OWASP Agentic Security Initiative (ASI 2026 draft). The ten ASI categories are the spine of the entire swarm. Each specialist agent owns exactly one category (src/agent_guardian/models/asi.py::AsiCategory), the bundled probe corpus is sharded by category (src/agent_guardian/probes/asi01..asi10/), and the final report breaks down AIVSS sub-scores by ASI category.

Scoring

AIVSS — Agentic AI Vulnerability Scoring System

Cloud Security Alliance + OWASP joint working group (2025). AIVSS: A Vulnerability Scoring System for Agentic AI. AIVSS is the deterministic 0-100 score AgentGuardian emits at the end of every scan. The formula combines per-finding severity, tier weights (T1/T2/T3/T4), and category weights into a single number that is reproducible across runs given the same --seed and the same target. See AIVSS score for the formula and band thresholds; the implementation lives in src/agent_guardian/core/scoring.py.

Recon and fingerprinting

Black-box capability auditing

The recon agent (src/agent_guardian/agents/recon.py) draws on the agent-fingerprinting literature — notably the body of work around black-box LLM capability inference — to interrogate a target without needing the system prompt, the tool definitions, or the model name.
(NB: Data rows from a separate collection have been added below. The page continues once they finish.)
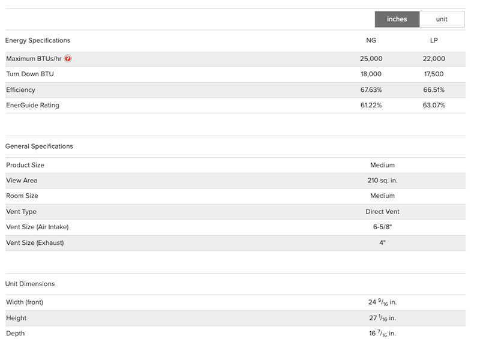Click the View Area value 210 sq. in.
The image size is (480, 339).
382,181
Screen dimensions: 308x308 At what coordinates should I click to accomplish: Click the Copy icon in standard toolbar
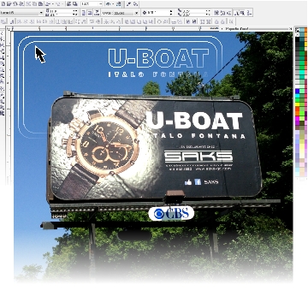(34, 4)
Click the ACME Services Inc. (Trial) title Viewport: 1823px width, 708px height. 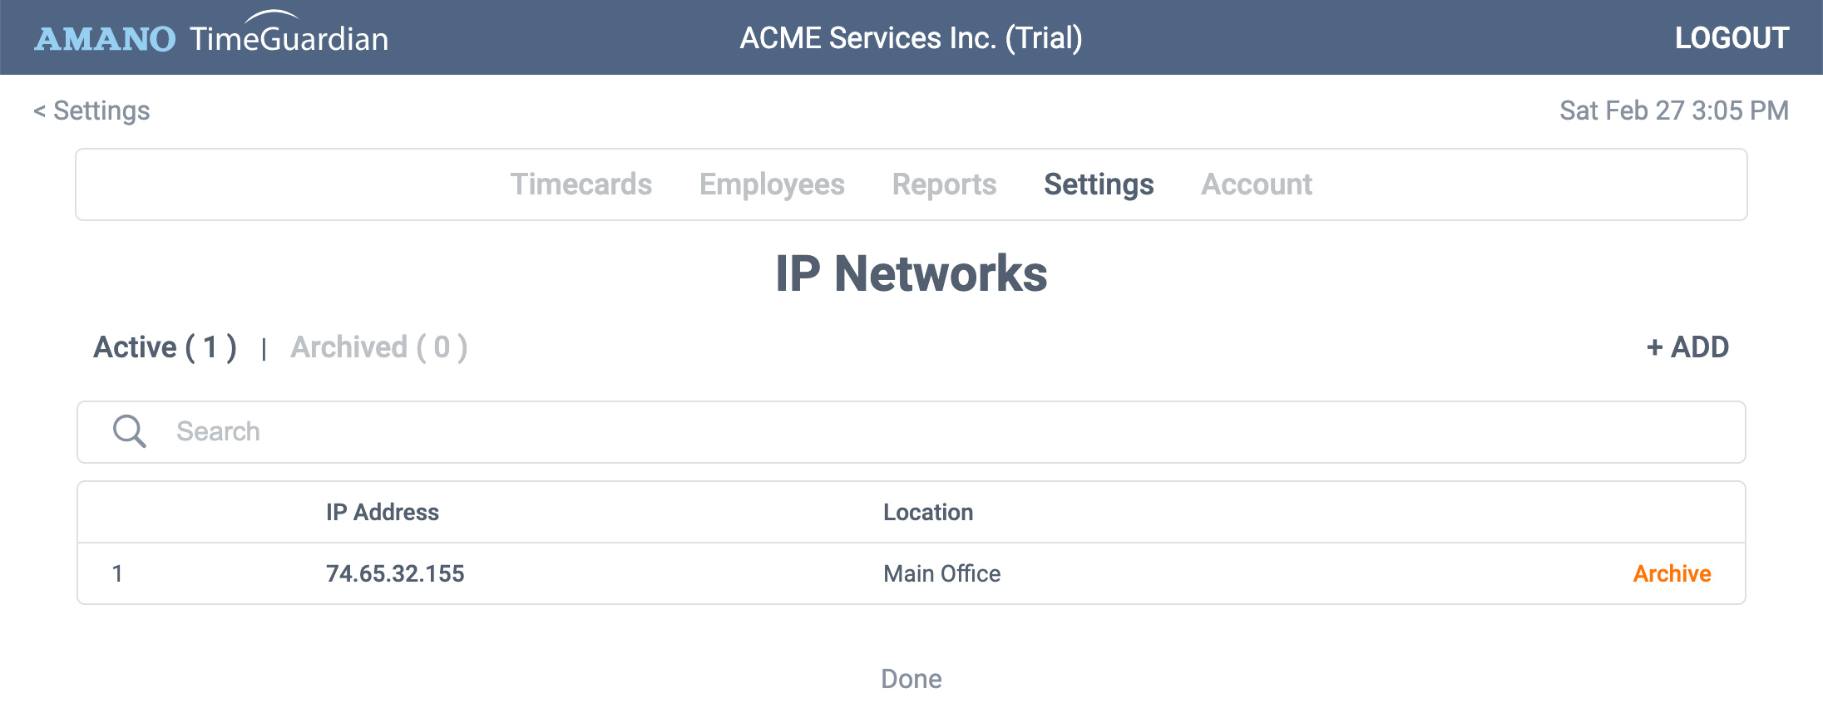[x=912, y=37]
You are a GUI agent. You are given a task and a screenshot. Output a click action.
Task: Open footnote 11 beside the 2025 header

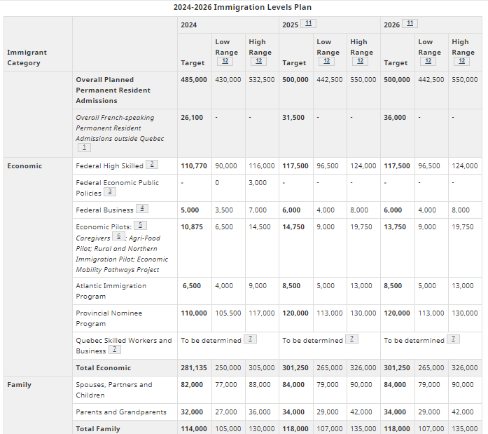309,23
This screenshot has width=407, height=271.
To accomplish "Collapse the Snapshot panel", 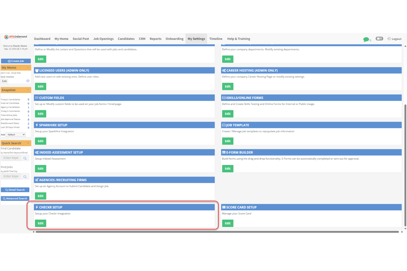I will pyautogui.click(x=28, y=90).
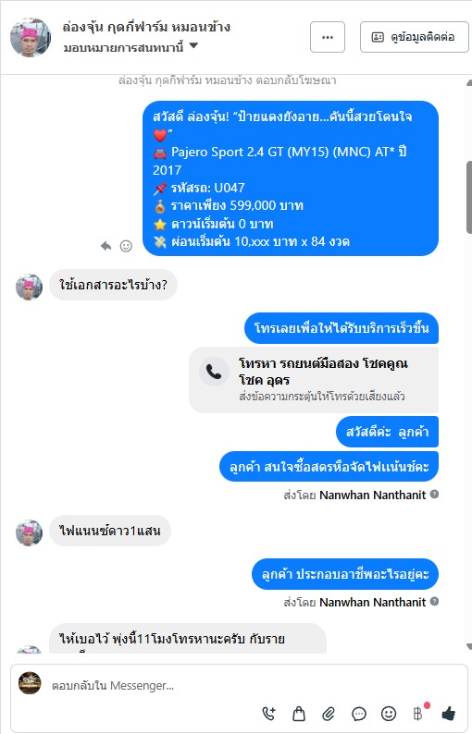Viewport: 472px width, 734px height.
Task: Reply to the Pajero Sport message
Action: [106, 246]
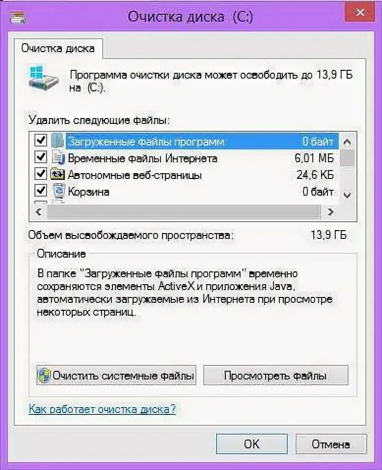Select the Очистка диска tab
The image size is (382, 470).
point(58,49)
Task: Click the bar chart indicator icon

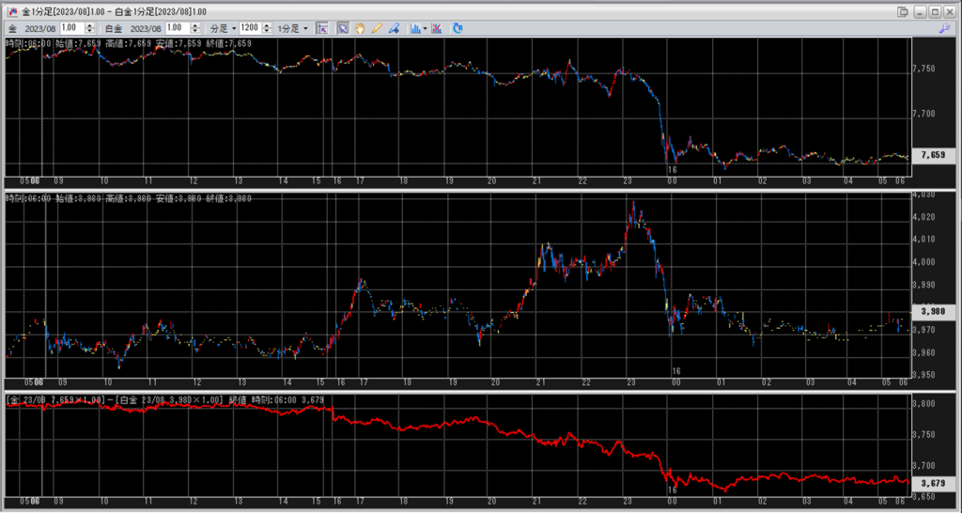Action: pos(414,28)
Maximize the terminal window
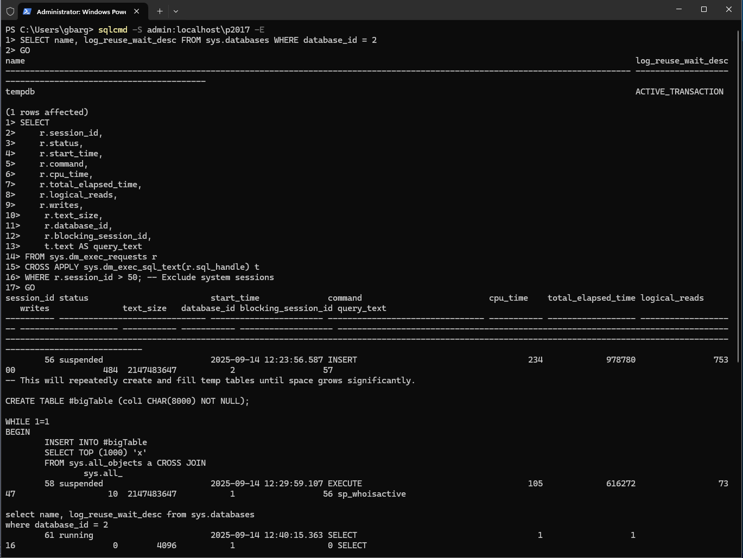This screenshot has height=558, width=743. pyautogui.click(x=704, y=10)
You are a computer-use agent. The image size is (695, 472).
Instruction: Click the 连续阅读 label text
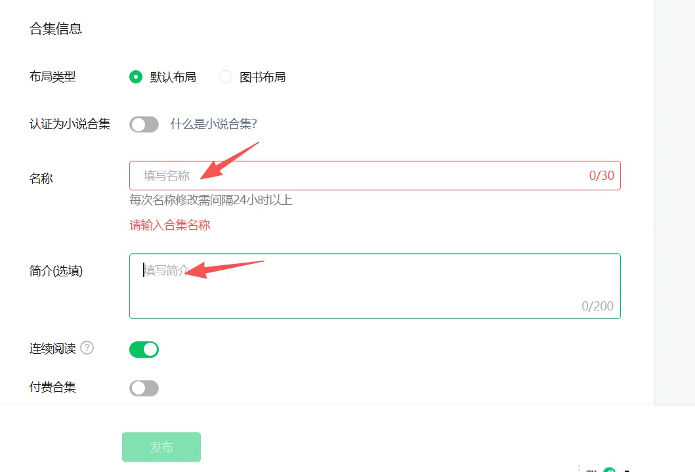[53, 348]
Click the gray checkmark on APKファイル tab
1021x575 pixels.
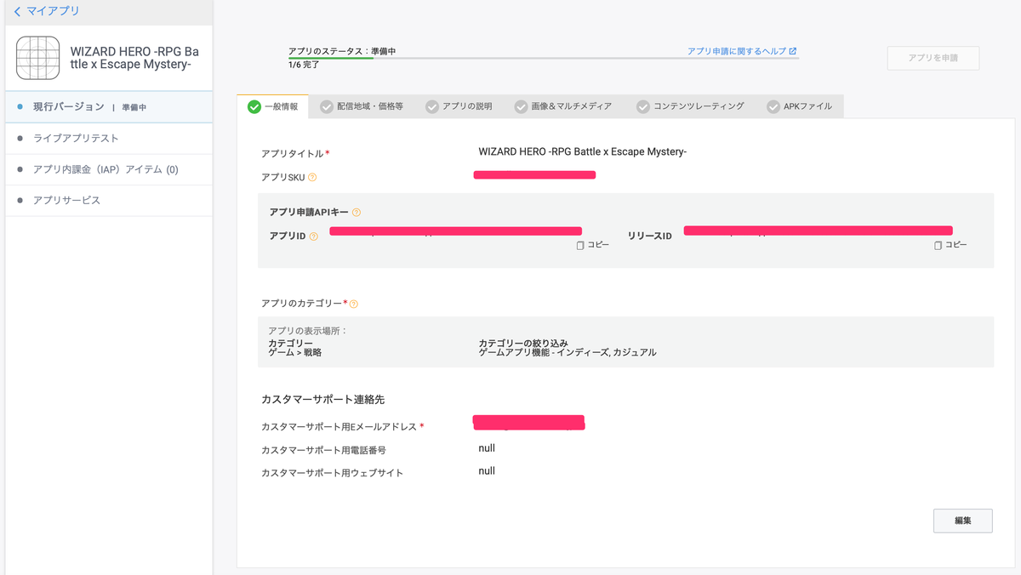pos(773,106)

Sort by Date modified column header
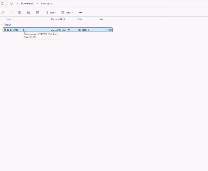[58, 19]
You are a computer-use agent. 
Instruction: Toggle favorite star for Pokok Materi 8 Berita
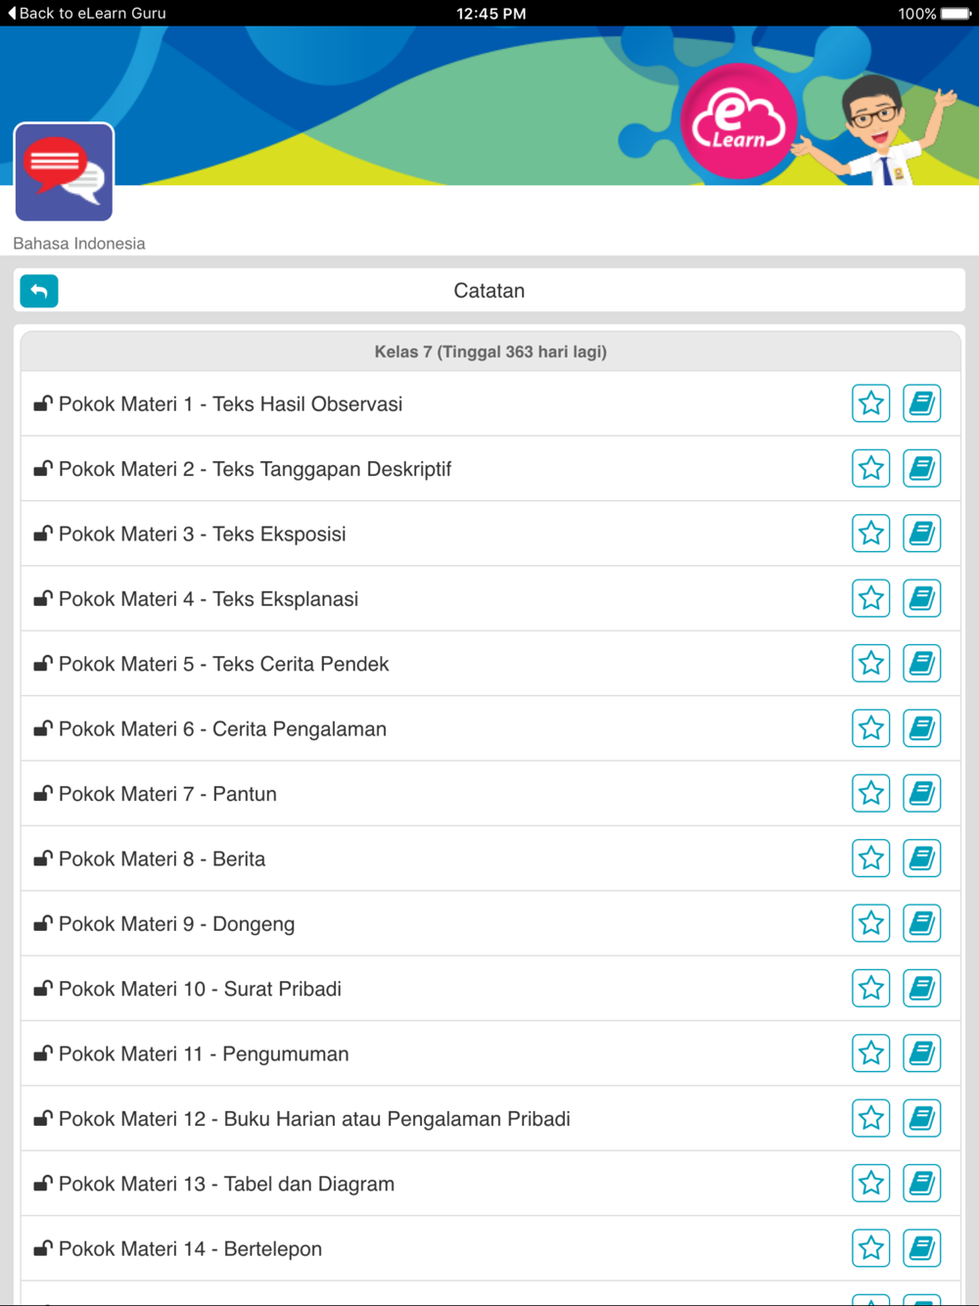(870, 859)
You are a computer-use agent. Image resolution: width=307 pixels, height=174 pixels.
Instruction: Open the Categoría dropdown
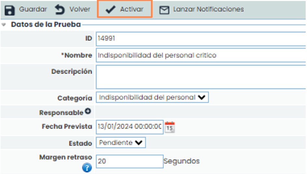click(x=152, y=97)
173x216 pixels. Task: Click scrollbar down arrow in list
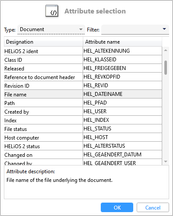[166, 162]
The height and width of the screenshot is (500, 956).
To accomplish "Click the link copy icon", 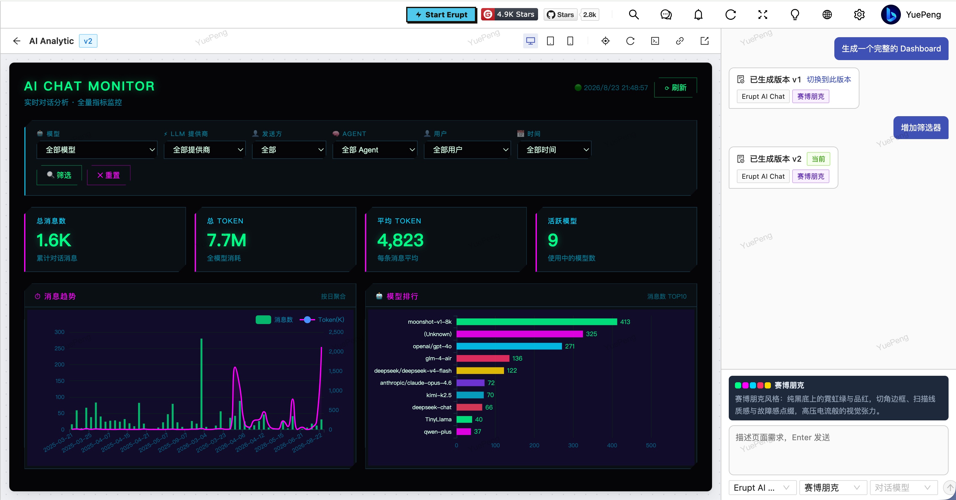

Ten audit rounds (configurable via --recon-budget-seconds / recon_audit_rounds) probe the target’s tools, memory, multi-agent hand-offs, PII exposure, and reachable external systems.

Citation file

A canonical BibTeX/CFF citation for AgentGuardian itself lives at CITATION.cff in the repository root. Cite it alongside the papers above when you publish results that use AgentGuardian.